Celui-ci a en outre d'emblée récusé l'hypothèse d'une avarie technique, affirmant qu'il n'y avait eu "aucun problème mécanique" au moment de l'accident. Le crash du Boeing 777-200 a coûté la vie à deux adolescentes chinoises et fait 182 blessés sur les 307 personnes à bord, dont six étaient encore dans un état "critique" lundi.

Selon les médias chinois, les victimes sont des lycéennes de la province orientale du Zhejiang âgées de 16 et 17 ans. L'une des deux jeunes filles pourraient avoir été écrasée par un camion des pompiers de l'aéroport peu après le crash, selon la responsable des pompiers de San Francisco, Joanne Hayes-White.

La jeune fille ne porte pas trace de brûlures graves. Son amie présente des blessures sans doute occasionnées au moment où la queue s'est détachée du reste du fuselage, projetant plusieurs passagers dans le vide, selon le légiste du comté de San Mateo chargé des autopsies. Dix-neuf personnes étaient encore hospitalisées dimancbe. Six sont dans un état critique, dont un enfant.

Problèmes au tout dernier moment

Les experts de l'agence américaine de sécurité des transports (NTSB) ont livré dimanche à San Francisco les premiers résultats de leur enquête. Les deux boîtes noires, retrouvées dans la nuit et immédiatement expédiées à Washington, ont été analysées et ont fourni de "bonnes données", a déclaré Deborah Hersman, présidente de la NTSB.

D'après les conversations du cockpit, le vol s'est déroulé normalement et les problèmes n'ont surgi que dans les dernières minutes, lorsque l'équipage a tenté de remettre les gaz juste avant l'atterrissage et demandé à la tour de contrôle l'autorisation de reprendre de l'altitude.

"La requête de l'un des membres d'équipage pour accélérer a été lancée environ sept secondes avant l'impact. Et l'appel (à la tour de contrôle) pour reprendre de l'altitude est arrivé une seconde et demie" avant que la queue de l'appareil ne heurte le sol, provoquant l'accident, selon Mme Hersman.

Selon plusieurs analystes cités par les médias américains, la demande des pilotes est intervenue beaucoup trop tard. Les données de la boîte noire enregistrant les paramètres techniques ont confirmé qu'à l'approche de la piste, "l'appareil avait ralenti et que la vitesse était inférieure à la vitesse optimale", a-t-elle expliqué.

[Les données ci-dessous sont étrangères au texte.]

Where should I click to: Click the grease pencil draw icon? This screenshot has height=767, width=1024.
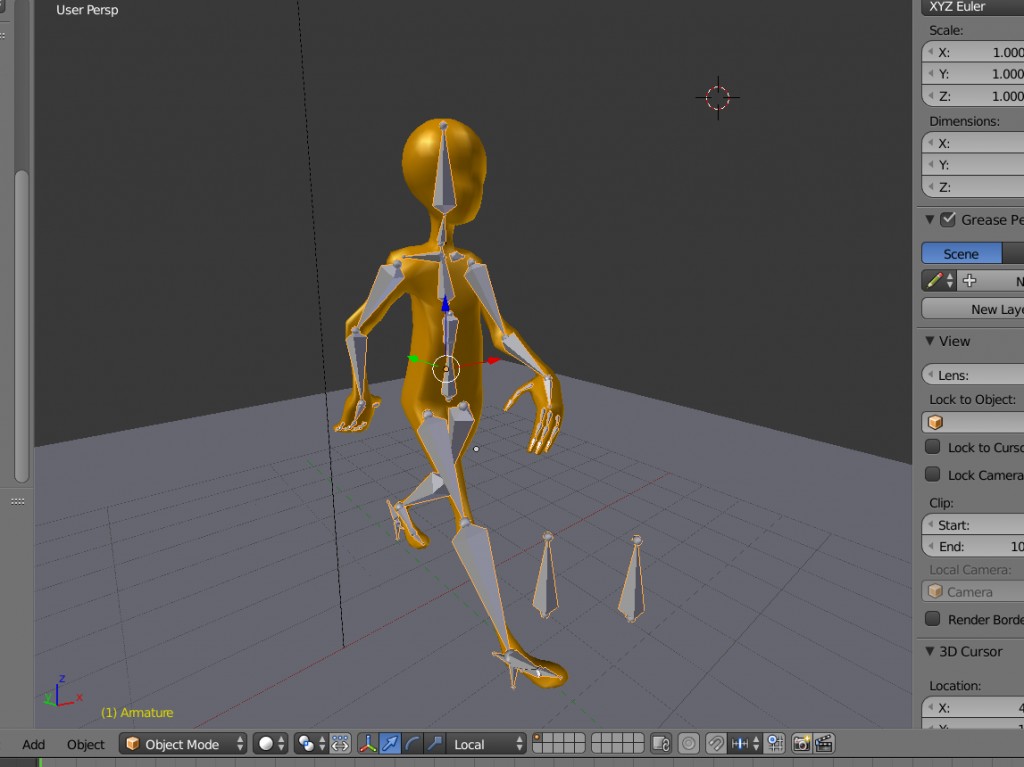tap(932, 280)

Plus de 9000 heures de vol

Selon Asiana, le pilote du Boeing, 46 ans, affiche plus de 9000 heures de vol. Mais il n'a navigué que 43 heures sur ce modèle, un des plus gros porteurs au monde. "Il est exact qu'il était en formation sur Boeing 777", a déclaré une porte-parole de la compagnie en insistant sur le fait que le pilote était sous la supervision d'un formateur chevronné qui faisait office de copilote.

Une vidéo tournée par un témoin, diffusée dimanche sur CNN, confirme que la queue de l'avion a heurté une digue séparant la piste des plans d'eau voisins, sur la baie de San Francisco, avant que l'appareil n'atterrisse sur le ventre.

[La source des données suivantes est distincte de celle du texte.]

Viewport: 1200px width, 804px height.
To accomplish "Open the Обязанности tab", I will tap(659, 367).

Pour Tom Ballantyne, journaliste à l'"Orient Aviation Magazine", le fait que le pilote d'Asiana ait été en formation est "tout à fait normal". Ensemble, les pilotes "cumulaient des milliers d'heures de vol". En revanche les circonstances de l'accident semblaient clairement dues à "une erreur de jugement de la personne aux commandes de l'appareil", selon lui.

La supervision d'un pilote chevronné est une procédure "habituelle", soulignent d'autres experts, qui pointent toutefois une dégradation générale du niveau des navigants.